● **Required action**
Pull every line containing "screenshot" from the listing.

==================================================

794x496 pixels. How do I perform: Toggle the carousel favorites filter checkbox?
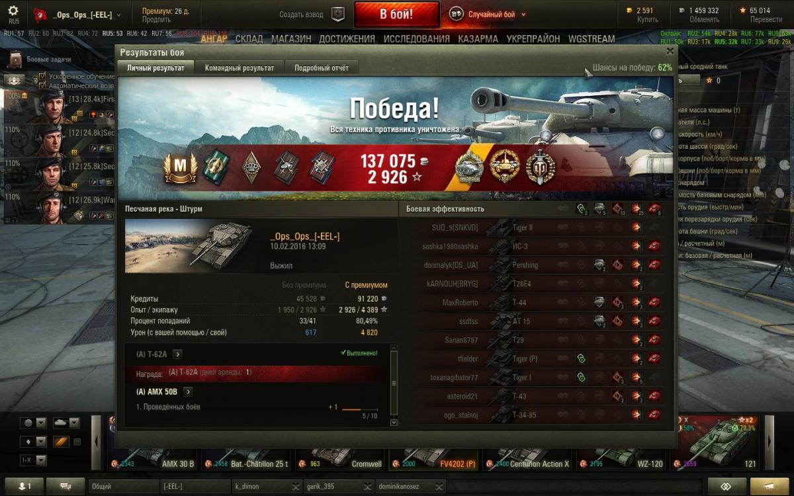tap(77, 442)
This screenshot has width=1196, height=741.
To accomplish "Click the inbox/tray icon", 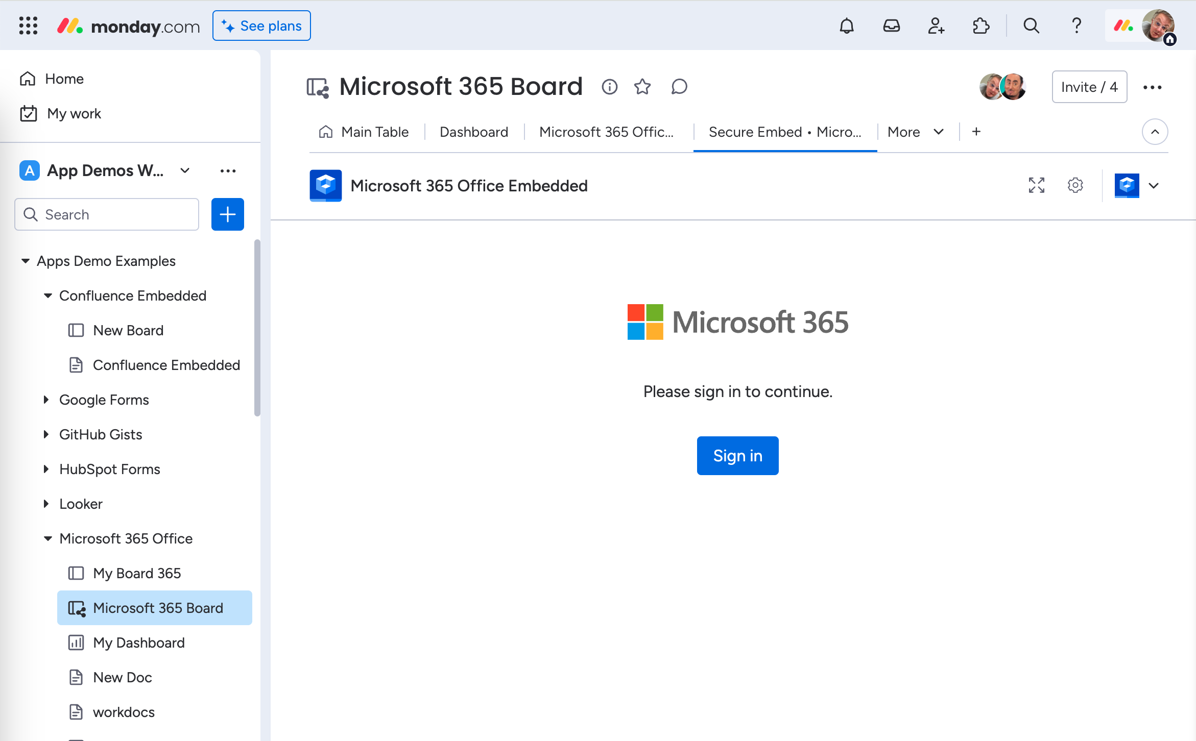I will pyautogui.click(x=891, y=25).
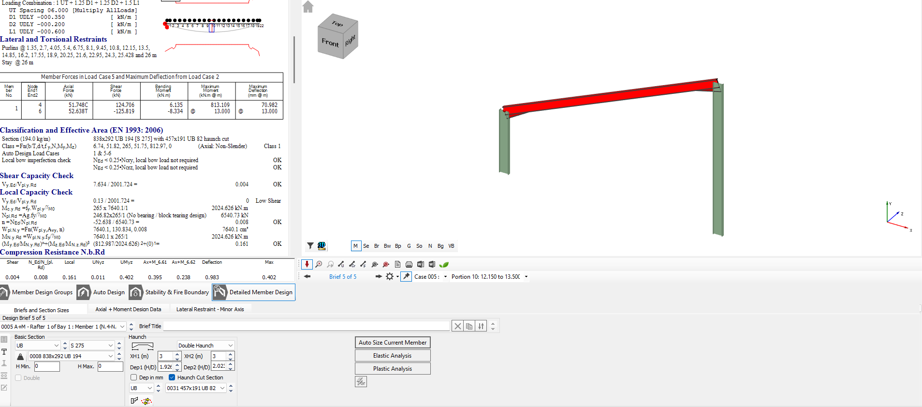
Task: Open the S 275 steel grade dropdown
Action: coord(111,346)
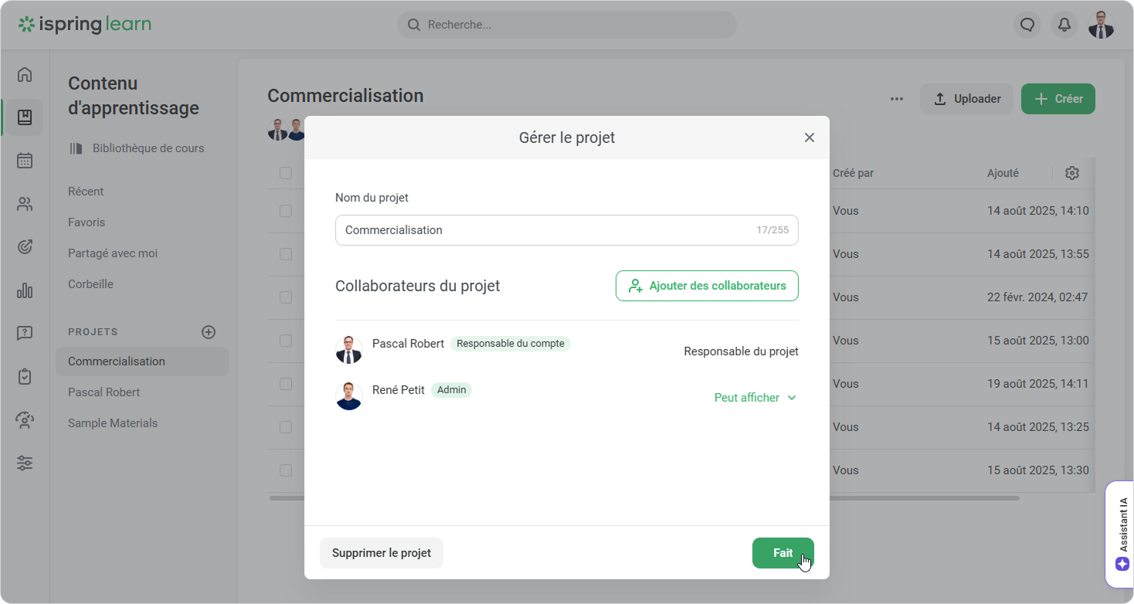Tick the last row checkbox in the table
Viewport: 1134px width, 604px height.
pyautogui.click(x=286, y=470)
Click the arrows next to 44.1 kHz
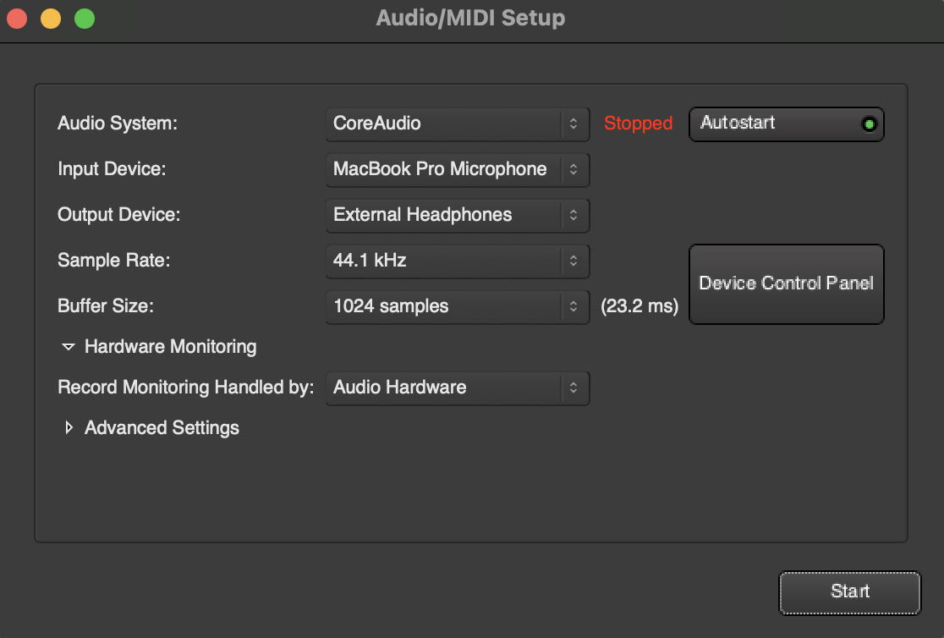Image resolution: width=944 pixels, height=638 pixels. coord(574,261)

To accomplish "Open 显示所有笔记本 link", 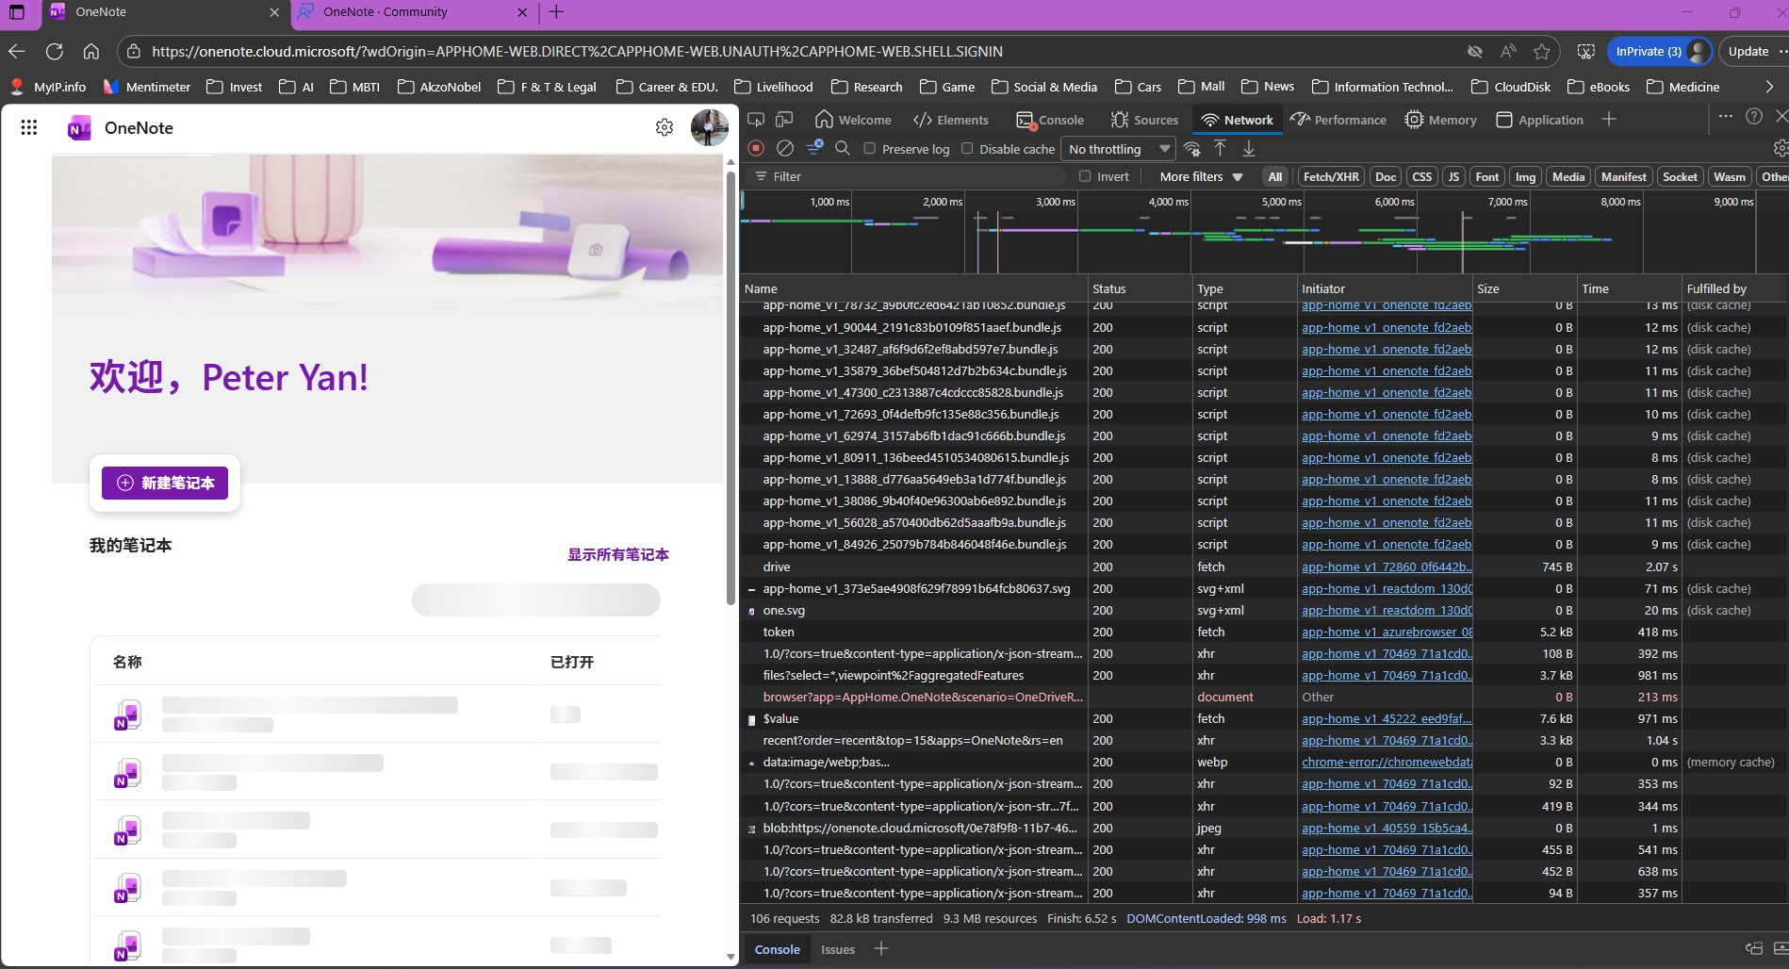I will (618, 554).
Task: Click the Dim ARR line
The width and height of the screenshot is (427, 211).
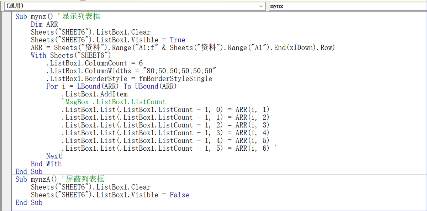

==================================================

● **Answer to this task**
This screenshot has width=1196, height=741.
The width and height of the screenshot is (427, 211).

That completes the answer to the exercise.